EXERCISE DESCRIPTION: Reproduce every item below word for word, leaving out the pictures.

RECORD EXCERPTS:
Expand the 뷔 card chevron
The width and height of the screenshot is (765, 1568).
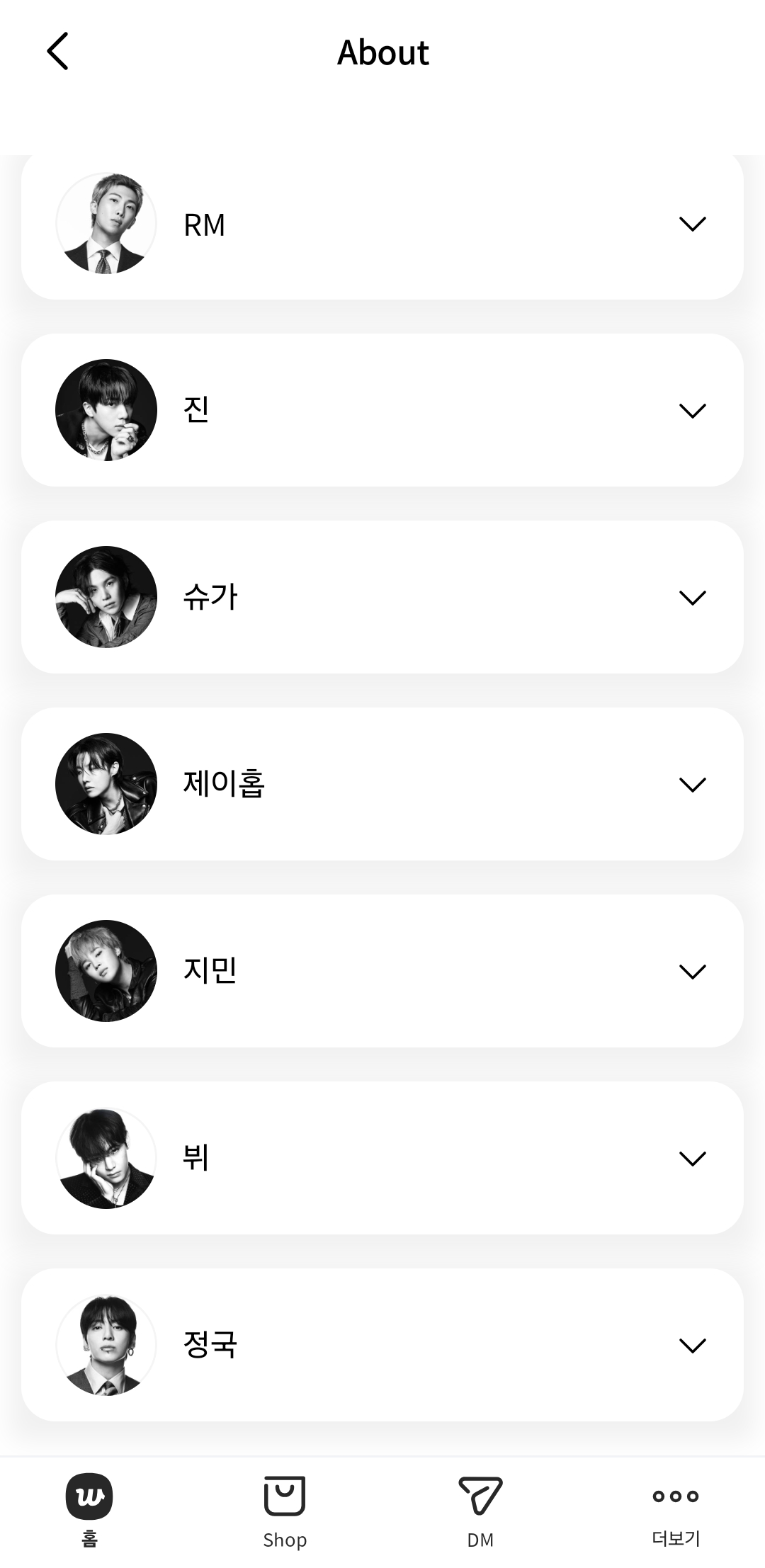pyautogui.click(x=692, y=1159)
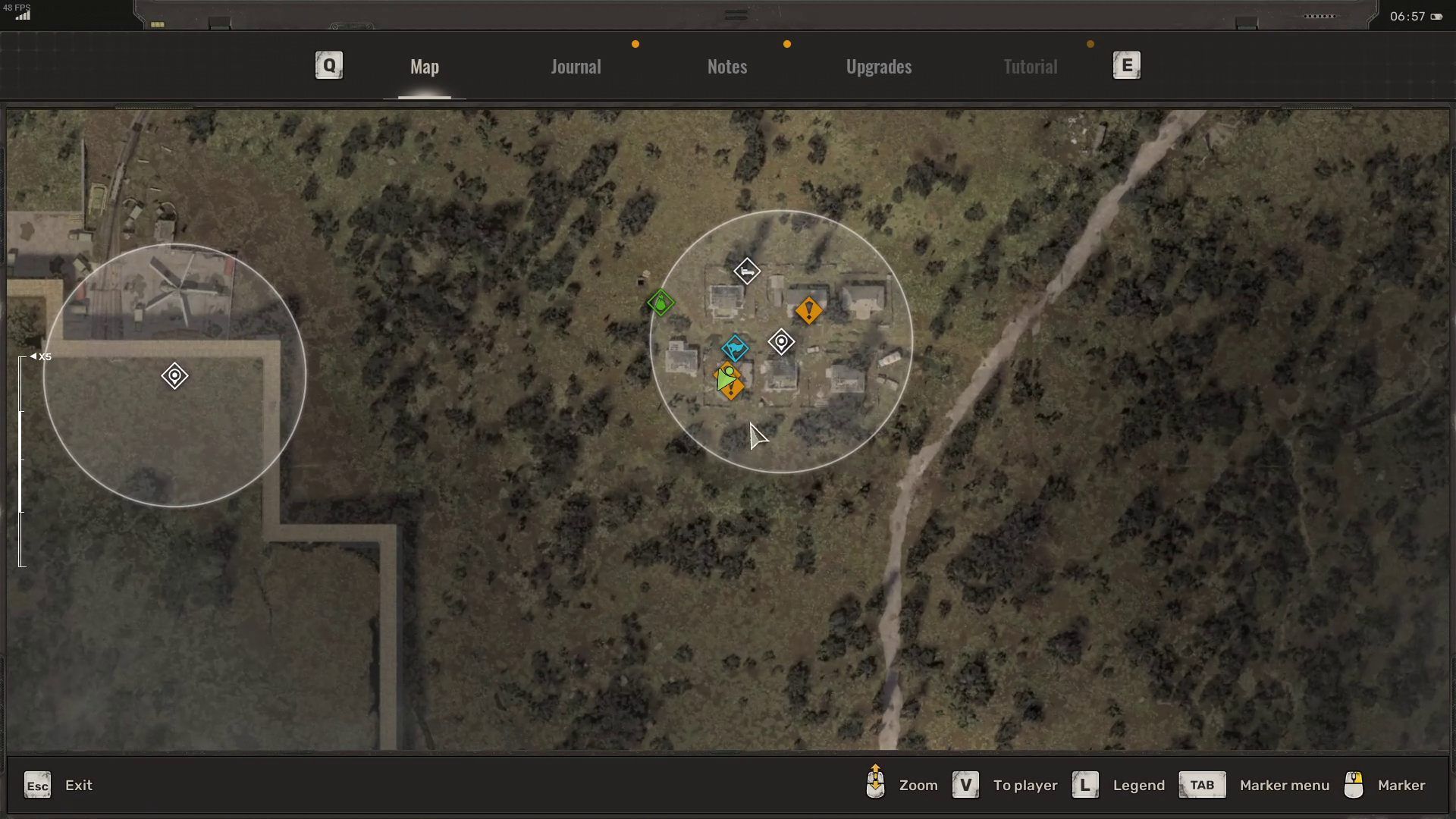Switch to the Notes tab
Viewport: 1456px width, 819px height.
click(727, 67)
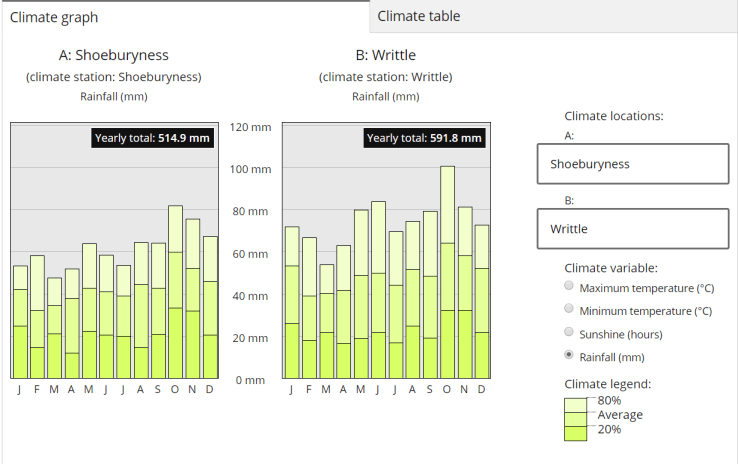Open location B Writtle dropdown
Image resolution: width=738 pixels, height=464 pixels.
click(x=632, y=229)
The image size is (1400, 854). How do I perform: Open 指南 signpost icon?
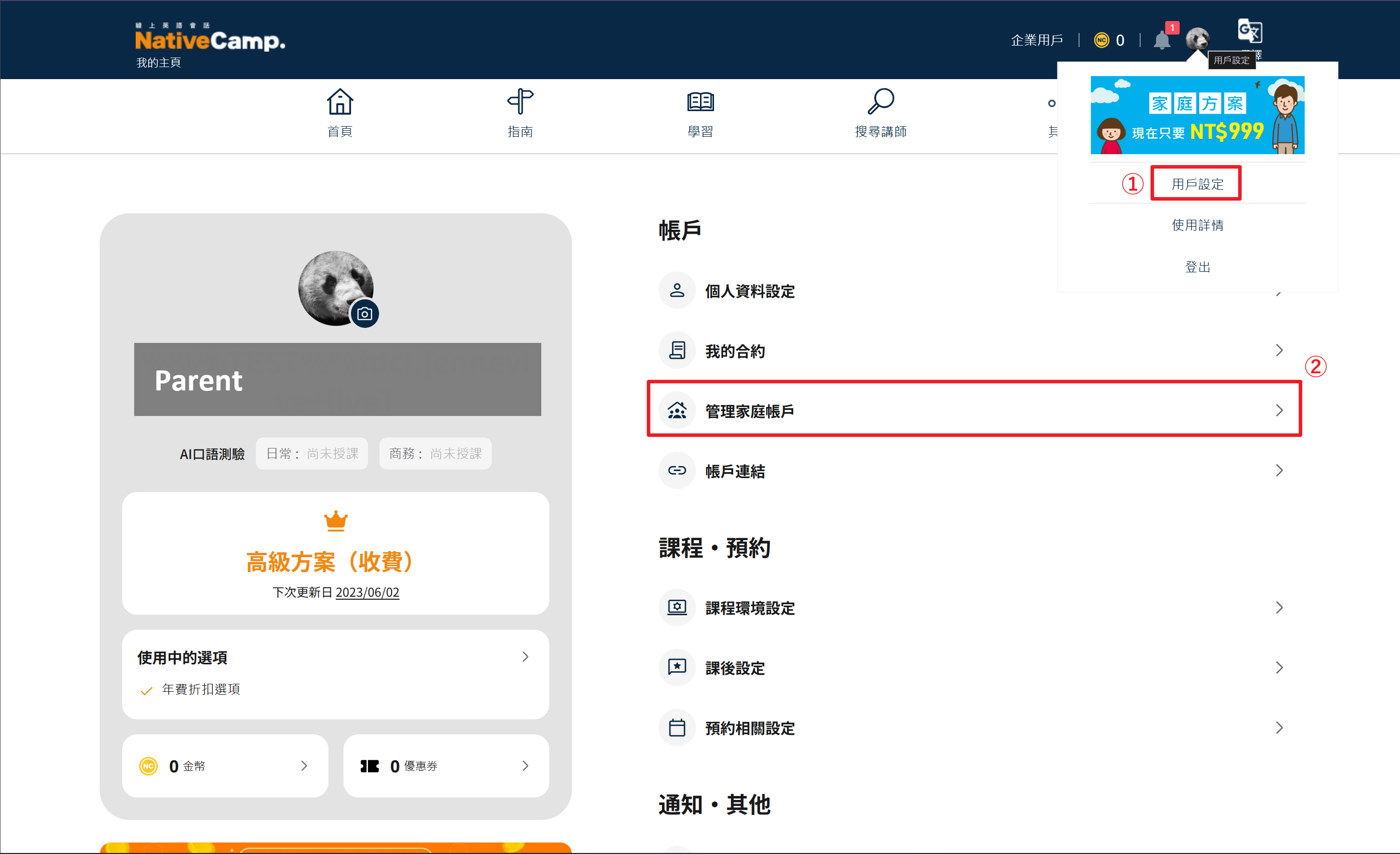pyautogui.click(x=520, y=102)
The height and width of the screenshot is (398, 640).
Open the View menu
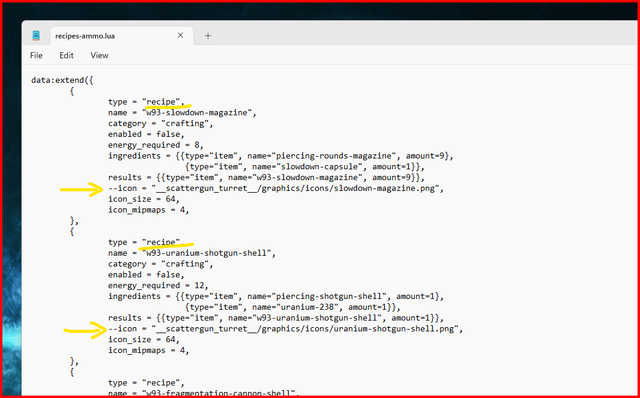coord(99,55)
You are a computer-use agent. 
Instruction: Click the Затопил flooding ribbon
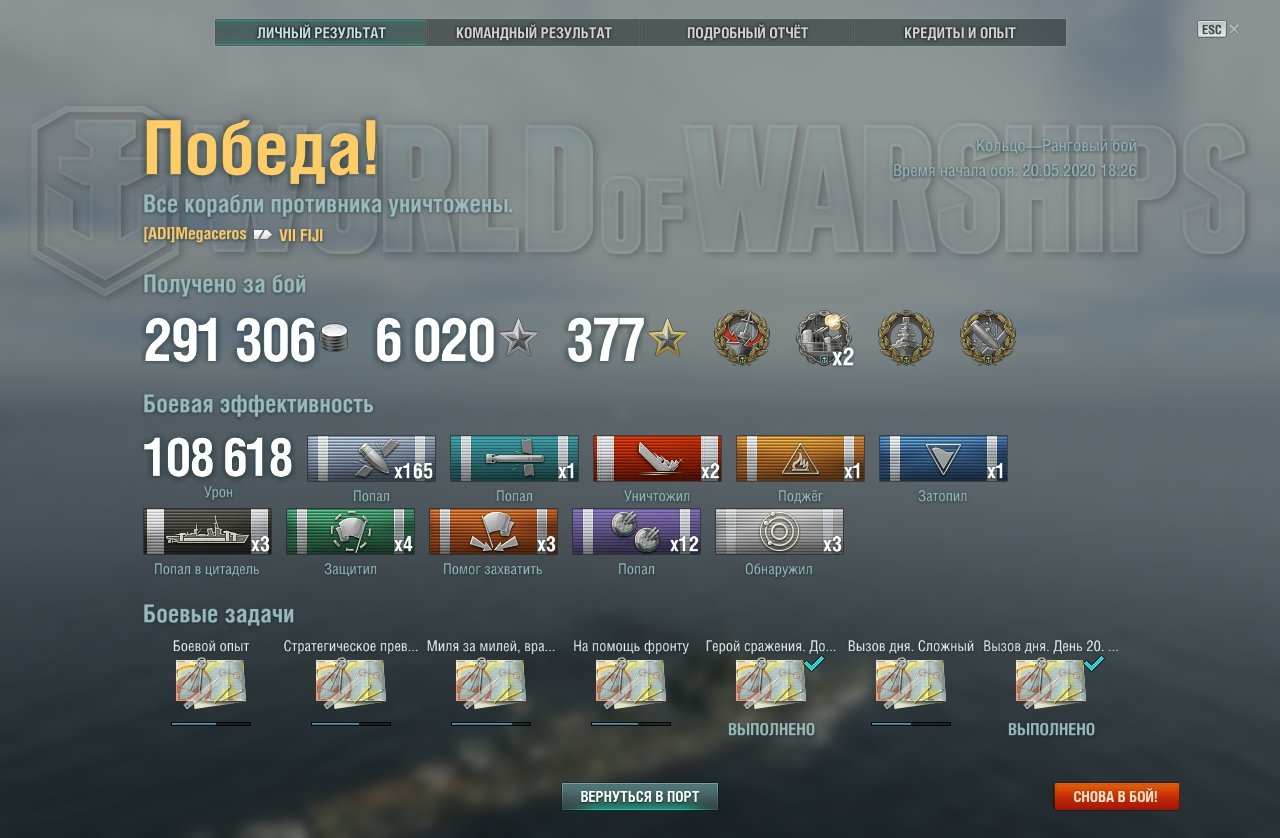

ANSWER BELOW:
Expand the 뷔 card chevron
The width and height of the screenshot is (765, 1568).
pyautogui.click(x=692, y=1159)
Switch to the Notes tab
Viewport: 1456px width, 819px height.
click(727, 67)
Open location B Writtle dropdown
Image resolution: width=738 pixels, height=464 pixels.
click(x=632, y=229)
The image size is (1400, 854). How do I perform: Open 指南 signpost icon?
pyautogui.click(x=520, y=102)
The height and width of the screenshot is (398, 640).
Open the View menu
coord(99,55)
You are a computer-use agent. 
Instruction: Click the Затопил flooding ribbon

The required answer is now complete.